[Recorded data]

<<<<

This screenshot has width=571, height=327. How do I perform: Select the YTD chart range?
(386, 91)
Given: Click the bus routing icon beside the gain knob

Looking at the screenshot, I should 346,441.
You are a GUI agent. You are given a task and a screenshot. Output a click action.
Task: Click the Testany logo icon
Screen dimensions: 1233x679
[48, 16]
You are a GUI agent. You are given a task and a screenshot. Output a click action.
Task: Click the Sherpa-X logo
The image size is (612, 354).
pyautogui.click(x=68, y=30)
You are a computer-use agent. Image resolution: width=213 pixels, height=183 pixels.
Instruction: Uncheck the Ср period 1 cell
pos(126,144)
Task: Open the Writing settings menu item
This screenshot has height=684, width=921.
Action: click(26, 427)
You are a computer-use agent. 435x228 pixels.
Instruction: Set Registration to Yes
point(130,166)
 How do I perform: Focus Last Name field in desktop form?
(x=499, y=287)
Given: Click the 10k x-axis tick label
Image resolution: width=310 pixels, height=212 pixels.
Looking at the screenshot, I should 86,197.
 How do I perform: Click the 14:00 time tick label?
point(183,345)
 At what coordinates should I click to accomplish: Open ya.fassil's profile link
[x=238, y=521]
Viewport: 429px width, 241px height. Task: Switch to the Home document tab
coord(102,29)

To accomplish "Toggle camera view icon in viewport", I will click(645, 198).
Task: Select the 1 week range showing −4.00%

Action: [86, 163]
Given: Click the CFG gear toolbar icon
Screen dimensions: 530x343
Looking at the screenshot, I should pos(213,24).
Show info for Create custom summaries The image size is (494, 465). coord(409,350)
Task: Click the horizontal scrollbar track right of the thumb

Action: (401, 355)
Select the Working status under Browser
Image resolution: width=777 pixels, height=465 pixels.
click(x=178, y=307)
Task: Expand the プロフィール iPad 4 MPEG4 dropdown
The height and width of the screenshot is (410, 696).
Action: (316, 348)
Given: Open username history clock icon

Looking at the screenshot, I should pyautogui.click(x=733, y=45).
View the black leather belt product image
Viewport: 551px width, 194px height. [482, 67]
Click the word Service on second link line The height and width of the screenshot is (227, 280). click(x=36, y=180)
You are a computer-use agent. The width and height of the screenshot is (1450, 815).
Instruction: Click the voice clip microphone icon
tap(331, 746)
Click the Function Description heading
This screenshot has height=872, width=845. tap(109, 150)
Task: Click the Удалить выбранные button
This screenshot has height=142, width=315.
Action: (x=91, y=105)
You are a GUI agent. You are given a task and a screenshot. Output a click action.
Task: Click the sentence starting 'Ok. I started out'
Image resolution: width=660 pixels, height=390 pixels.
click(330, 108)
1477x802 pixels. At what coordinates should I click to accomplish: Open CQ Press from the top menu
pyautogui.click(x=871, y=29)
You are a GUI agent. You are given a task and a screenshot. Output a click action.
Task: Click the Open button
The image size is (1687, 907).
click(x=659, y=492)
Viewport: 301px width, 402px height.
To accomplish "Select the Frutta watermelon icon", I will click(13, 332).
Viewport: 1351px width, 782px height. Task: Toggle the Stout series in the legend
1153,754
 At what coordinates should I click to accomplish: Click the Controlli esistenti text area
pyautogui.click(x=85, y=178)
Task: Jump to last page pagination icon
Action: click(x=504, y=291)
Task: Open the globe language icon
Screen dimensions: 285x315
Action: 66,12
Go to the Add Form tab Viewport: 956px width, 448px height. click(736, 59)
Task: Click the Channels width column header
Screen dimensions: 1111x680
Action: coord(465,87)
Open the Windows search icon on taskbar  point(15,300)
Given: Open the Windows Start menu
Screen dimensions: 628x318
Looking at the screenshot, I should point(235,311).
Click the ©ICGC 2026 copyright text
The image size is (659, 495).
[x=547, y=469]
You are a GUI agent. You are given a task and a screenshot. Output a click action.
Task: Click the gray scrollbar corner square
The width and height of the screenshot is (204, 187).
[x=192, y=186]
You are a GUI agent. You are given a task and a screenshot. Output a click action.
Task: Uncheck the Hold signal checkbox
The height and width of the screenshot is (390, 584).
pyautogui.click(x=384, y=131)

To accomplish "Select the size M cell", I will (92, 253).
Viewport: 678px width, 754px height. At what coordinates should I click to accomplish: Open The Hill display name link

>>>>

What is being asked >>
Look through the data and show every line containing "Windows".

Output of the exercise >>
Open the Windows search icon on taskbar  point(15,300)
Given: Open the Windows Start menu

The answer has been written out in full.